Foto tratta da “Maiali mutilati e scrofe in gabbia” by Essere Animali

Centinaia, migliaia di animali ammassati all’interno di enormi capannoni e costretti in piccoli spazi – lo spazio costa -, nutriti spesso con prodotti per loro innaturali, obbligati a respirare aria inquinata dai loro escrementi, rischiarati da luce artificiale, senza nessuna possibilità di mantenere comportamenti naturali e, nel caso di animali da carne, costretti all’immobilità per evitare il dispendio di energie che rallenterebbe l’accumulo di peso. Spesso mutilati per evitare che lo stress li faccia impazzire e diventare aggressivi nei confronti dei loro vicini.

Smettiamo di chiamarli allevamenti, parola troppo nobile per questi musei degli orrori, allevare significa nutrire, prestare le cure necessarie per lo sviluppo fisico e psichico. Queste sono solo fabbriche in cui la merce è casualmente vivente, merce che acquista valore solo muovendosi.

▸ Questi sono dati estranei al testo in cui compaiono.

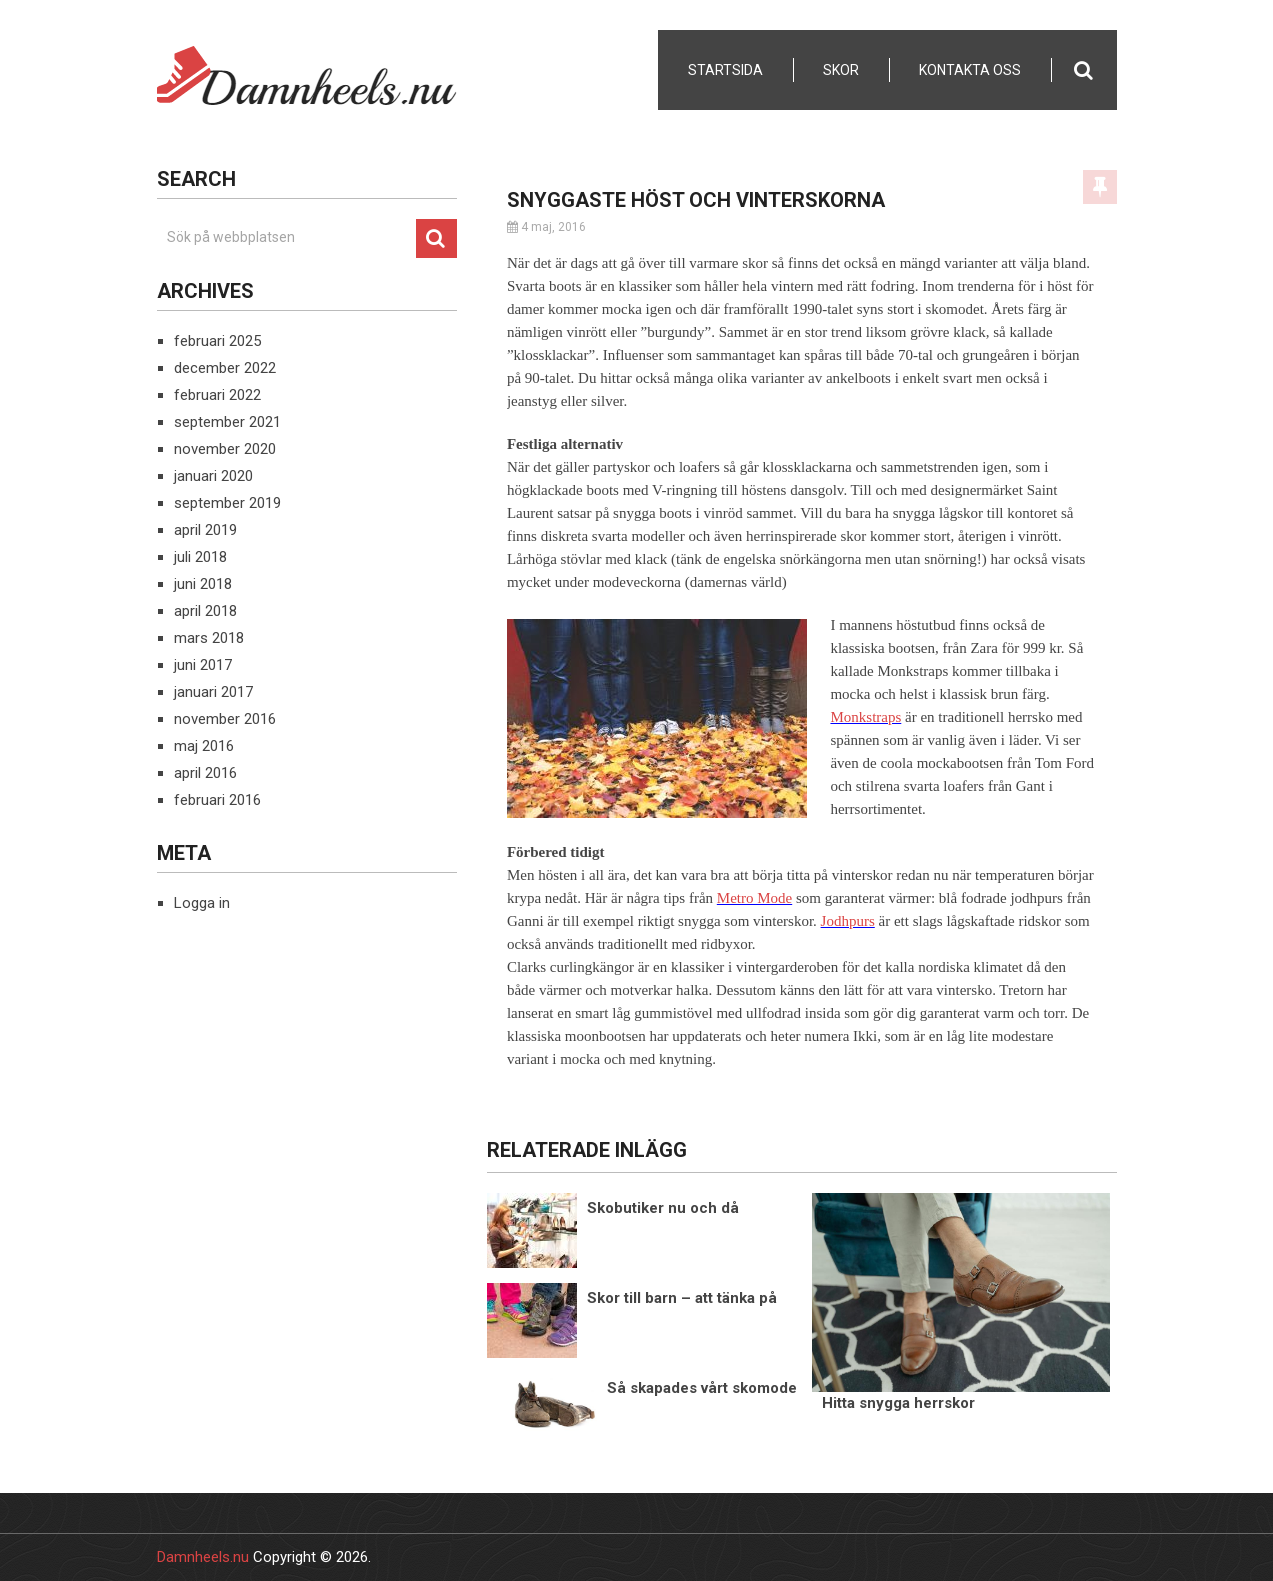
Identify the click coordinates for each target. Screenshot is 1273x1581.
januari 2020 (213, 476)
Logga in (202, 903)
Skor (841, 70)
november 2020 (225, 449)
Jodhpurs (848, 921)
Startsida (725, 70)
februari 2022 (217, 395)
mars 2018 (209, 638)
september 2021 (227, 422)
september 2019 (227, 503)
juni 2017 (203, 665)
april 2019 (205, 530)
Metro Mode (754, 898)
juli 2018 (200, 557)
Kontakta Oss (970, 70)
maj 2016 (204, 746)
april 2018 (205, 611)
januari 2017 (213, 692)
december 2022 (225, 368)
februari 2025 (217, 341)
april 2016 (205, 773)
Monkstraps (865, 717)
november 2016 (225, 719)
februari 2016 (217, 800)
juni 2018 (203, 584)
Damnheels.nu (203, 1557)
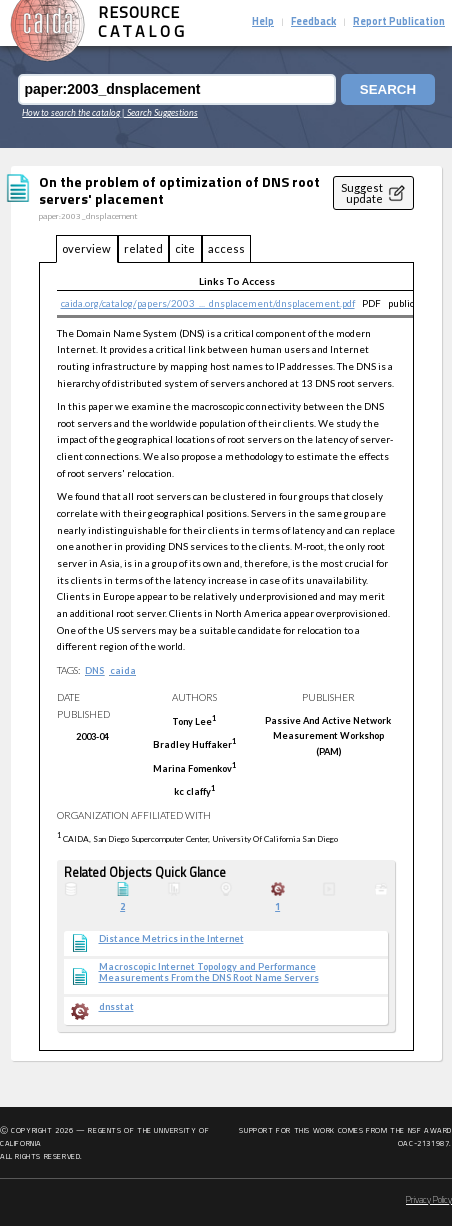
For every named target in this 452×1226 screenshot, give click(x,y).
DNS (94, 670)
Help (263, 22)
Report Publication (399, 22)
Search (388, 89)
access (226, 248)
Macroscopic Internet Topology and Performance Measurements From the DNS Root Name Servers (209, 972)
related (143, 248)
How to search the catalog (71, 112)
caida (123, 670)
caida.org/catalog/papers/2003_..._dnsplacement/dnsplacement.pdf (208, 303)
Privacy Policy (429, 1200)
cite (185, 248)
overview (86, 248)
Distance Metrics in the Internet (171, 939)
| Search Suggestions (160, 112)
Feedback (313, 22)
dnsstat (116, 1007)
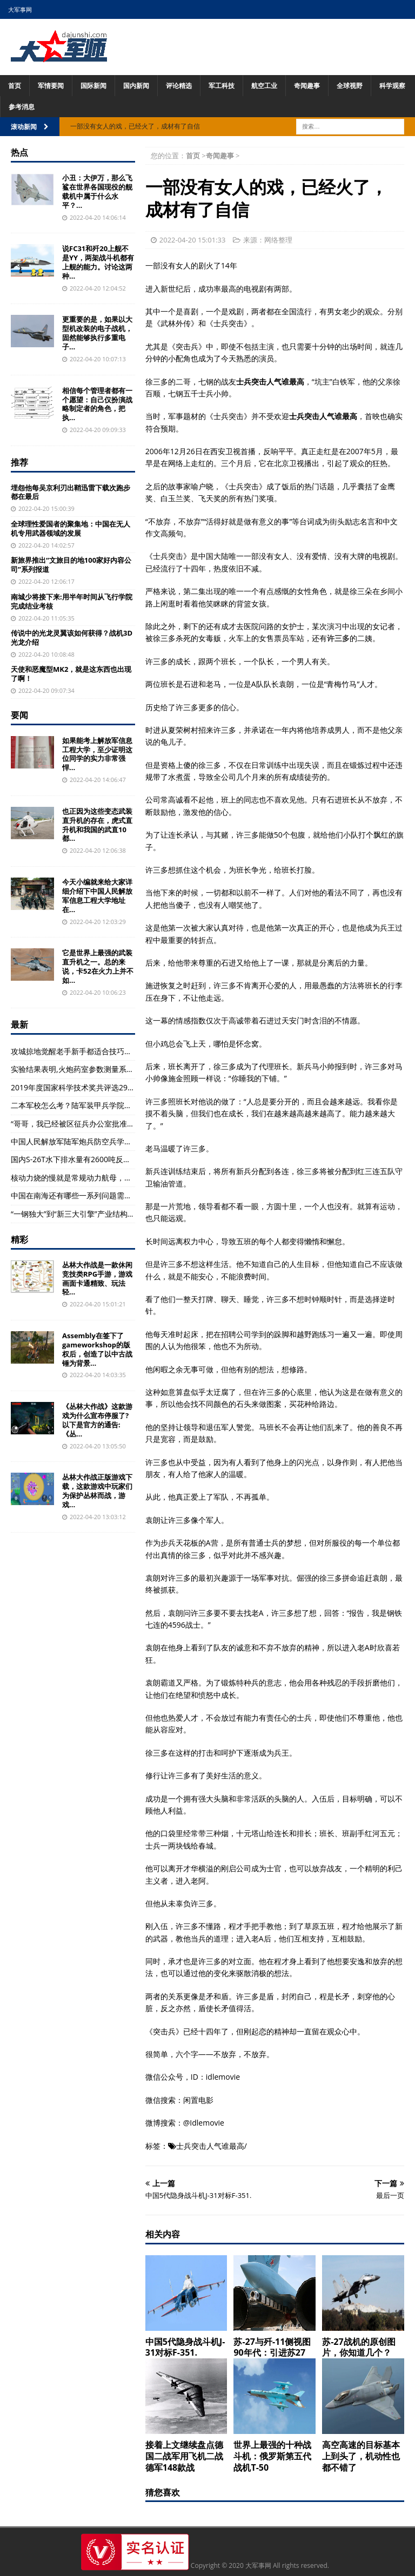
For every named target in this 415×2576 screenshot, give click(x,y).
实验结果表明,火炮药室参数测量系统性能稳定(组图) (97, 1069)
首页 (14, 85)
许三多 (338, 638)
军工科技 (222, 85)
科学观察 (392, 85)
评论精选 (179, 85)
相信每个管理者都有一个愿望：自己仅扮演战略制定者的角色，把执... (97, 404)
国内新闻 (136, 85)
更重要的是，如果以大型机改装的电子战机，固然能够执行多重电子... (97, 333)
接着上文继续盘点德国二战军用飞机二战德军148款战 (184, 2456)
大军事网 (20, 9)
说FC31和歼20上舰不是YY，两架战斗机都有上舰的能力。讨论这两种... (98, 262)
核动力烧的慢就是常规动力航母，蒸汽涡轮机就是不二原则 (109, 1177)
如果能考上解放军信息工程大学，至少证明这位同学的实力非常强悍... (97, 754)
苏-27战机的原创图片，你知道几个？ (358, 2347)
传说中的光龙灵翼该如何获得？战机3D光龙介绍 (71, 637)
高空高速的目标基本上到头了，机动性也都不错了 (361, 2456)
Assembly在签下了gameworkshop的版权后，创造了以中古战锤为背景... (97, 1349)
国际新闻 (93, 85)
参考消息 (22, 106)
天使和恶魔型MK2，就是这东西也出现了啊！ (71, 673)
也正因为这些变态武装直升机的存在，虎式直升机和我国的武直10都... (97, 825)
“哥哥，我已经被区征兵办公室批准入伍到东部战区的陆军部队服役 (122, 1123)
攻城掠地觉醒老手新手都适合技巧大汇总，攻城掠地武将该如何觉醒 (124, 1051)
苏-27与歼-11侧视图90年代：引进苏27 (272, 2347)
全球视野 (350, 85)
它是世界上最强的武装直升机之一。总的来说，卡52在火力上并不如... (97, 966)
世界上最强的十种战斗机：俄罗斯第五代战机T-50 (272, 2456)
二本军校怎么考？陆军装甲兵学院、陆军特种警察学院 (101, 1105)
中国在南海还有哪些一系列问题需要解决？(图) (88, 1195)
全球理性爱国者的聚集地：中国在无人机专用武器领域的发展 (70, 528)
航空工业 (264, 85)
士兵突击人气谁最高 (210, 2146)
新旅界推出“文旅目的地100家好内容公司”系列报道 (71, 564)
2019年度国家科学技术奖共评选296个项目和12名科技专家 (110, 1087)
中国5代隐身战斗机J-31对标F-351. (185, 2347)
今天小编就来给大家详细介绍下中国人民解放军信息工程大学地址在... (97, 895)
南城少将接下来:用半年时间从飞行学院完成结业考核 (71, 601)
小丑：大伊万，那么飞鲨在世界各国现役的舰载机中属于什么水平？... (97, 191)
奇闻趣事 (307, 85)
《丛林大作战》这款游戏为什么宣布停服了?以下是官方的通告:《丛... (97, 1420)
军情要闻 (51, 85)
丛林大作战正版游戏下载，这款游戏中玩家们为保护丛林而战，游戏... (97, 1490)
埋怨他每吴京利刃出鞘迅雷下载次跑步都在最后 (70, 492)
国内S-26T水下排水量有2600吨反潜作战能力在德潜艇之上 (108, 1159)
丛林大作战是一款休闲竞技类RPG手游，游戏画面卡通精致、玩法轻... (97, 1278)
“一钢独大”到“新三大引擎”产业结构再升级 (80, 1214)
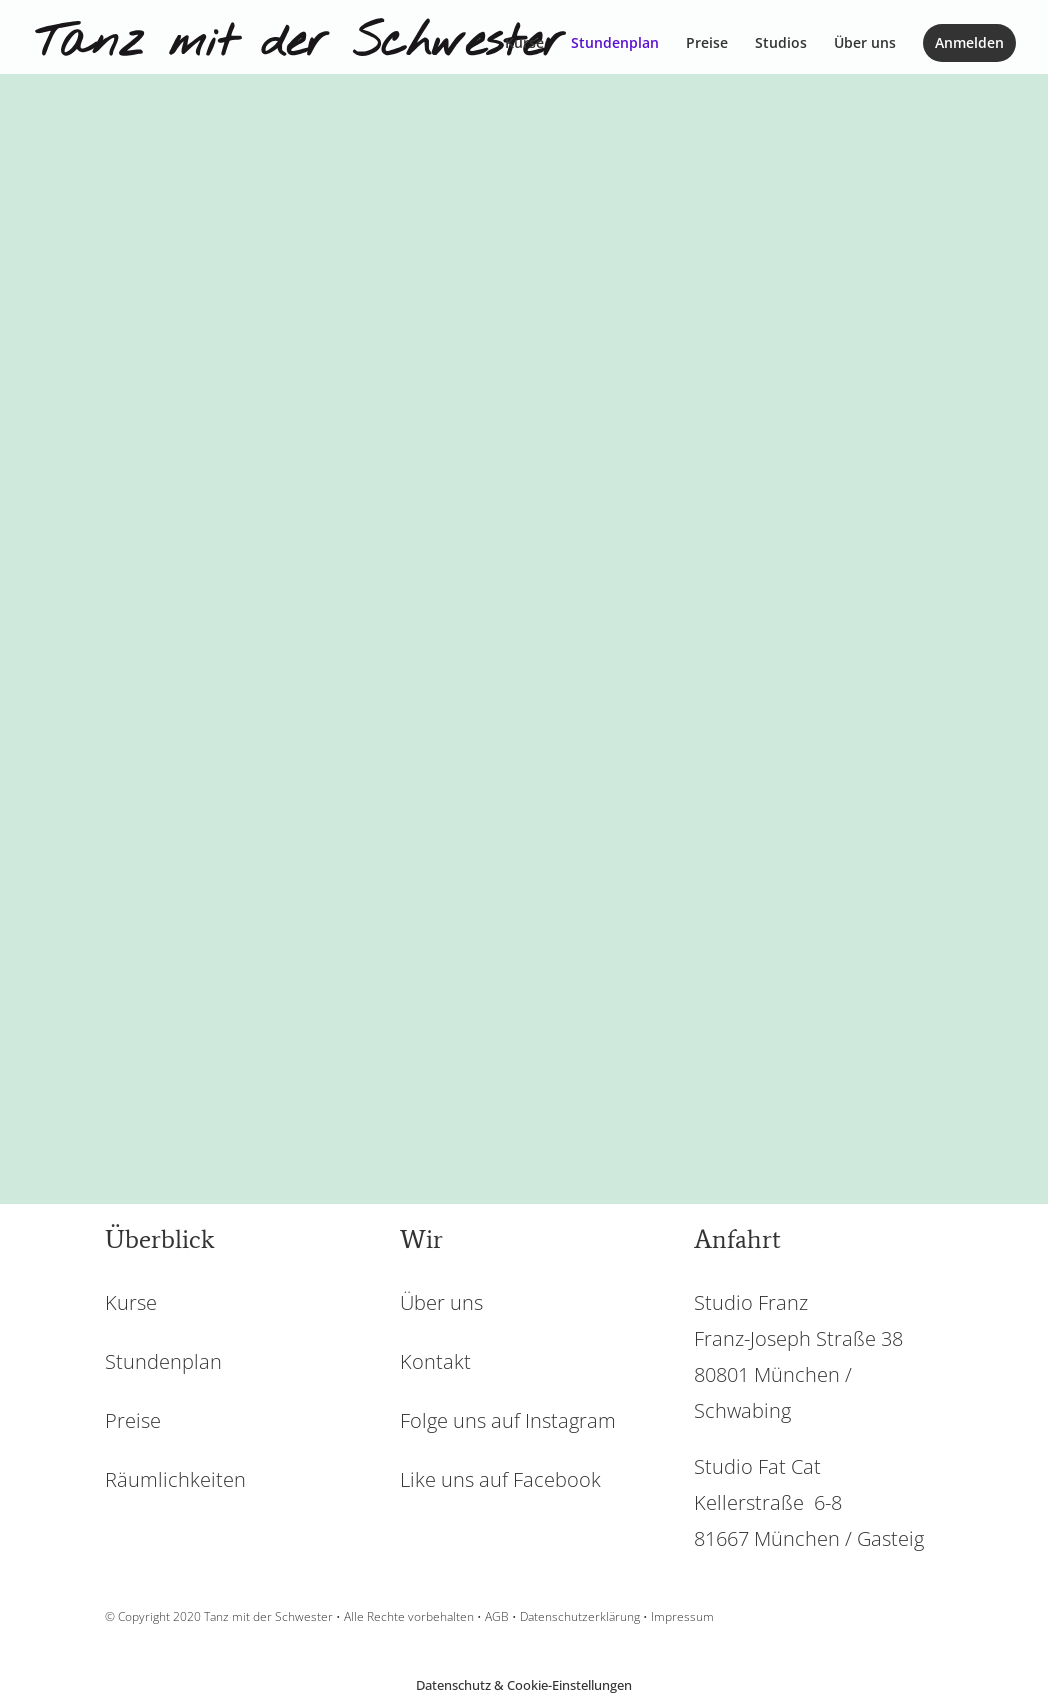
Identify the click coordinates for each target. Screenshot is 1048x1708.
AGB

E qui si apre un altro capitolo, quello del trasporto.

Ammassati all’interno dei camion, spaventati, assetati, maltrattati, milioni e milioni di animali affrontano attualmente insensati viaggi di giorni, anche settimane, prima di raggiungere i mattatoi. […] Tanti arrivano a destinazione già cadaveri, e vi sono ben poche garanzie che non vengano macellati lo stesso. (Margherita D’Amico – La repubblica -12 marzo 2013)

Non dobbiamo pensare solo al benessere degli animali con le zampe per terra o di quelli delle cui carni ci cibiamo, le stesse condizioni di sofferenza le ritroviamo negli allevamenti ittici ed in quelle delle vacche da latte o delle galline ovaiole. Queste ultime sono richiuse in gabbie di dimensione inferiore ad un foglio A4.

Foto tratta da “L’insostenibile produzione di uova negli allevamenti di galline” by Essere Animali

Negli allevamenti intensivi le vacche sono perennemente gravide. Potrebbero vivere circa 20 anni, ma la loro carriera si chiude precocemente, a 5 anni. L’80% delle bovine da latte riformate è adatto alla macellazione, in grado cioè di salire e scendere con le proprie zampe dal camion. Un altro 10%, le vacche a terra che non si rialzano più dopo il parto o che hanno subito traumi gravi, non sarebbe idoneo al trasporto ma per evitare i costi di smaltimento e per non far perdere la carcassa all’industria di macellazione vengono caricate sui camion con l’ausilio di verricelli o altri sistemi comunque disumani.

Abbiamo creato un sistema alimentare basato sulla sofferenza animale.

Ma quello del benessere animale non è che uno dei problemi originati dagli allevamenti intensivi, li approfondiremo insieme in altri articoli, se avrete la pazienza di leggerli.

Questa volta mi limito a una considerazione: noi mangiamo filetto, lombate e petto di pollo. E il resto? Se di un animale mangiamo solo una piccola parte dovremo allevarne molti di più per soddisfare la nostra richiesta. E ancora, siamo passati dal pollo domenicale degli anni ’50 al filetto quotidiano. In Italia nel primo Dopoguerra l’italiano medio consumava 18 kg di carne l’anno, oggi è arrivato a 92, a cui si sommano pesce, uova e latticini. L’eventuale fabbisogno di proteine animali si stima in 35 kg complessivi. Viviamo nel mondo dell’abbondanza ma conserviamo una struttura mentale costruita per il mondo della fame.

Un sistema alimentare insostenibile. Ma noi possiamo fare qualcosa. Se nella dieta abituale ci sono prodotti che derivano dal mondo animale, mangiamone di meno. E soprattutto acquistiamoli da allevamenti rispettosi del loro benessere. Ce ne sono anche vicino a noi.